##### THE DATA #####
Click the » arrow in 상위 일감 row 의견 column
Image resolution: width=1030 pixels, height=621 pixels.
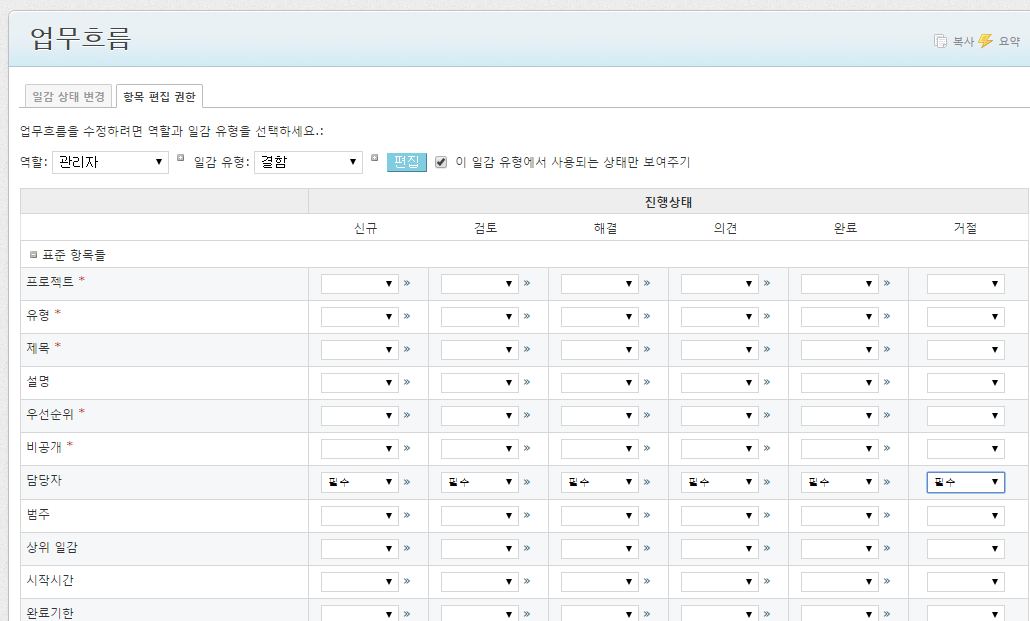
#####
##### THE DATA #####
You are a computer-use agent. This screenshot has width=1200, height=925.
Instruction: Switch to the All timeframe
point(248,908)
#####
##### THE DATA #####
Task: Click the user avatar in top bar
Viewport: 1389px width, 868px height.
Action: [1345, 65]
#####
*ASSIGNMENT*:
Output exactly one stretch of the listing: from the line containing "row 의견 column" through the line containing "Image resolution: width=1030", both end lines included.

*OUTPUT FOR THIS EXERCISE*:
Click the » arrow in 상위 일감 row 의견 column
Image resolution: width=1030 pixels, height=621 pixels.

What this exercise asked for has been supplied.